Millennials are estate plannings’ next major demographic. However, to acquire them as clients, estate planners must overcome several hurdles. The biggest obstacles attorneys face are the misconception that estate planning is only for older/wealthier individuals, and the wariness millennials have of spending money on things they deem unnecessary.
In order to convince millennials they should be financially prioritizing estate planning, it’s important to educate them why an estate plan is not only a worthwhile investment, but that it’s fundamentally necessary for the future well being of their families. Below are some basic talking points for engaging millennials.
1) Is Aunt Karen the best guardian for little Olivia (or Fido)?
It’s true that socio-economic factors are causing millennials to marry and have children at a later age. But, already 17 million millennial women are mothers. Not only are they having children, according to a Pew Search study, they are more confident parents than previous generations.

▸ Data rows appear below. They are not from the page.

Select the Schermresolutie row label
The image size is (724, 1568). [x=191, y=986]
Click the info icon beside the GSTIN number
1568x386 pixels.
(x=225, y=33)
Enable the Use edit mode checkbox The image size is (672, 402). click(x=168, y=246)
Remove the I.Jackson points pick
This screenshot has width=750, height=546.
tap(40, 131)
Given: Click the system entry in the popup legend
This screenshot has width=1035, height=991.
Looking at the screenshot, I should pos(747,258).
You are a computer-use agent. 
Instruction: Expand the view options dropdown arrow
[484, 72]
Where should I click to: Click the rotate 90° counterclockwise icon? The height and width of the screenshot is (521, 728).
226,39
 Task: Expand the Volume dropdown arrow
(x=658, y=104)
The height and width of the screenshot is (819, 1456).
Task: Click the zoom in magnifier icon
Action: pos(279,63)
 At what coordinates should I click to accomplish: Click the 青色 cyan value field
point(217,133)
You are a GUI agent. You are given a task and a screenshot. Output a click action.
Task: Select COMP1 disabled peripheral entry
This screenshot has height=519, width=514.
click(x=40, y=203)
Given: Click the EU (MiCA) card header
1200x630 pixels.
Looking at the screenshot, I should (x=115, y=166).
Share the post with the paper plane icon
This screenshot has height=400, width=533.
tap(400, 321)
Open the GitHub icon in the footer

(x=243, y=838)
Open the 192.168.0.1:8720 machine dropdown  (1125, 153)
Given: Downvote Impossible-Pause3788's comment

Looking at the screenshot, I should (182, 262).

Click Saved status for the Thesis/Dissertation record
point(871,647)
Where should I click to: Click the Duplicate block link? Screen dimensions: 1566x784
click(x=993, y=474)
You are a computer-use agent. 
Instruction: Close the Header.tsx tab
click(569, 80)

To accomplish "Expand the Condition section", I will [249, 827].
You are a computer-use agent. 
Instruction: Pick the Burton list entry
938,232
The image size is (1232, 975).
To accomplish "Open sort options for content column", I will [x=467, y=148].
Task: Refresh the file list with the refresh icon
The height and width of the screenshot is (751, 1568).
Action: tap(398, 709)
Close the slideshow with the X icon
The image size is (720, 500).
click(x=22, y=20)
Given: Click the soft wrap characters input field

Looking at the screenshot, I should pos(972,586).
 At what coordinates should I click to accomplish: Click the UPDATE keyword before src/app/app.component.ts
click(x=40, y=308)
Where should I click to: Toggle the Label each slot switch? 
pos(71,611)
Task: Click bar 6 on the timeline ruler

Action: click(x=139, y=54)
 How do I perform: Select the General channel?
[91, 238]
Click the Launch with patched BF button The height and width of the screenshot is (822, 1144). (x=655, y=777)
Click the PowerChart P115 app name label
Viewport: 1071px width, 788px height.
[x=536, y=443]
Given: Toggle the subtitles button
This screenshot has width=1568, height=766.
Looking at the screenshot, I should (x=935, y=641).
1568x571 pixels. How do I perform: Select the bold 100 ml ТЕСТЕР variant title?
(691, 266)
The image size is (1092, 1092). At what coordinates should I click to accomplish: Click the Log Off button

Millennials are also enthusiastic pet-parents, who aren’t afraid to spend money on their pets. Highlight the potential issues that may arise if they would be unable to care for their dependants and not leave written instructions behind—is Aunt Karen financially and mentally equipped to care for your dependants; does she know how you’d like them to be cared for; would Aunt Linda try to fight Karen for custody due to the absence of a formal will; would probate cause a delay in caring for the dependants? Then educate them on how pet trusts and wills can avoid these potential issues by making sure their children (furry or otherwise) are cared for.
2) You’re not immortal, but your debt may be.
There’s one thing on most millennial’s minds—debt. And surprisingly, while student loan debt is still a major concern, credit card debt has become the most prevalent type of liability amongst millennials. As they are a very debt-conscious generation, it’s important to highlight that some financial obligations don’t just disappear in the event of their death. Rather, family members can be directly responsible to repay their liabilities if they were a co-signer on a loan, or if they were named on a joint bank account.
Even when debt isn’t inherited by family members, creditors may still attempt to collect on it. Discuss how mentally (and potentially financially) taxing this can be on their families, and how a properly executed estate plan can minimize the negative impact that financial baggage can have on their family and their estate.
3) It’s not for you, it’s for your family.
Coming to terms with the passing of a loved one is enough of a burden. What many millennials don’t realize is the mountain of tasks and decisions that their families face in the event of their death or incapacity. And how these headache, and heartache, inducing tasks can only be made worse in the absence of an estate plan.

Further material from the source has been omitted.